ACTIVITY: In full and without alteration, reproduce every record.

(Collected data entries)
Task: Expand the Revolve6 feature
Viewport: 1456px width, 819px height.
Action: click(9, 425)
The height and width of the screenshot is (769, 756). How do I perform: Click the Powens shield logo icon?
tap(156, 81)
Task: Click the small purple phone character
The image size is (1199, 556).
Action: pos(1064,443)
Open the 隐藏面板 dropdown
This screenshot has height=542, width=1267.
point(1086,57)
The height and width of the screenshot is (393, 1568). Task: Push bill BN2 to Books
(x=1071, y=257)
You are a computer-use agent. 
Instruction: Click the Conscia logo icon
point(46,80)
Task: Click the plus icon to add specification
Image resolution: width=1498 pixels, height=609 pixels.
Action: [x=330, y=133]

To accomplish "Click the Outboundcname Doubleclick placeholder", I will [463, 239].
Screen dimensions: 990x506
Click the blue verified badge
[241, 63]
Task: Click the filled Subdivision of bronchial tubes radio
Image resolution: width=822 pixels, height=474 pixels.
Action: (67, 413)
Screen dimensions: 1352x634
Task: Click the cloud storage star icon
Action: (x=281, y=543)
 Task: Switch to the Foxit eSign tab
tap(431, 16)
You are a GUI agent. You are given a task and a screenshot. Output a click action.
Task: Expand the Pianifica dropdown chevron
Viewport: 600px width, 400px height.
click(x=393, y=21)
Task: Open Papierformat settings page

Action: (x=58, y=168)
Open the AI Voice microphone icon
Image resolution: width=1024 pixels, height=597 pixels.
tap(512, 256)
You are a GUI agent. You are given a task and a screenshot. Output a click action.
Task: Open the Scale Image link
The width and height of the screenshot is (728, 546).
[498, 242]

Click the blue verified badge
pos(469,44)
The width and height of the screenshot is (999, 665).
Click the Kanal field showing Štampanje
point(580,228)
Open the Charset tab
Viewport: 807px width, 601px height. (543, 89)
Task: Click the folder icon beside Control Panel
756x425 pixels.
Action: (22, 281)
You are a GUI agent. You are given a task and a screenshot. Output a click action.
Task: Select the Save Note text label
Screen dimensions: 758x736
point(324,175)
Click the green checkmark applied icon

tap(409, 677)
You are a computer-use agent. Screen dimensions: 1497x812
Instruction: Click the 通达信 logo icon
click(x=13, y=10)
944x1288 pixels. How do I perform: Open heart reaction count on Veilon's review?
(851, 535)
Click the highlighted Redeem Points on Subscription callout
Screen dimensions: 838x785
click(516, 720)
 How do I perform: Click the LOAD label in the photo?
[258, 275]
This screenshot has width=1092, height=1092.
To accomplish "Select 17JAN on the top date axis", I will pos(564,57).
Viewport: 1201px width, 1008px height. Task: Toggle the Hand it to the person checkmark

RESULT:
Task: Expand the Revolve6 feature
Viewport: 1456px width, 819px height.
Action: click(9, 425)
The height and width of the screenshot is (769, 756). How do I perform: Click the Powens shield logo icon?
tap(156, 81)
Task: Click the small purple phone character
The image size is (1199, 556).
Action: pos(1064,443)
Open the 隐藏面板 dropdown
This screenshot has height=542, width=1267.
point(1086,57)
The height and width of the screenshot is (393, 1568). Task: Push bill BN2 to Books
(x=1071, y=257)
You are a computer-use agent. 
Instruction: Click the Conscia logo icon
point(46,80)
Task: Click the plus icon to add specification
Image resolution: width=1498 pixels, height=609 pixels.
Action: [x=330, y=133]

To accomplish "Click the Outboundcname Doubleclick placeholder", I will [463, 239].
Screen dimensions: 990x506
Click the blue verified badge
[241, 63]
Task: Click the filled Subdivision of bronchial tubes radio
Image resolution: width=822 pixels, height=474 pixels.
Action: (67, 413)
Screen dimensions: 1352x634
Task: Click the cloud storage star icon
Action: (x=281, y=543)
 Task: Switch to the Foxit eSign tab
tap(431, 16)
You are a GUI agent. You are given a task and a screenshot. Output a click action.
Task: Expand the Pianifica dropdown chevron
Viewport: 600px width, 400px height.
click(x=393, y=21)
Task: Open Papierformat settings page

Action: (x=58, y=168)
Open the AI Voice microphone icon
Image resolution: width=1024 pixels, height=597 pixels.
tap(512, 256)
You are a GUI agent. You are given a task and a screenshot. Output a click action.
Task: Open the Scale Image link
The width and height of the screenshot is (728, 546).
[498, 242]

Click the blue verified badge
pos(469,44)
The width and height of the screenshot is (999, 665).
Click the Kanal field showing Štampanje
point(580,228)
Open the Charset tab
Viewport: 807px width, 601px height. (543, 89)
Task: Click the folder icon beside Control Panel
756x425 pixels.
Action: (22, 281)
You are a GUI agent. You are given a task and a screenshot. Output a click action.
Task: Select the Save Note text label
Screen dimensions: 758x736
point(324,175)
Click the green checkmark applied icon

tap(409, 677)
You are a computer-use agent. Screen dimensions: 1497x812
Instruction: Click the 通达信 logo icon
click(x=13, y=10)
944x1288 pixels. How do I perform: Open heart reaction count on Veilon's review?
(851, 535)
Click the highlighted Redeem Points on Subscription callout
Screen dimensions: 838x785
click(516, 720)
 How do I perform: Click the LOAD label in the photo?
[258, 275]
This screenshot has width=1092, height=1092.
To accomplish "Select 17JAN on the top date axis", I will pos(564,57).
Viewport: 1201px width, 1008px height. Task: Toggle the Hand it to the person checkmark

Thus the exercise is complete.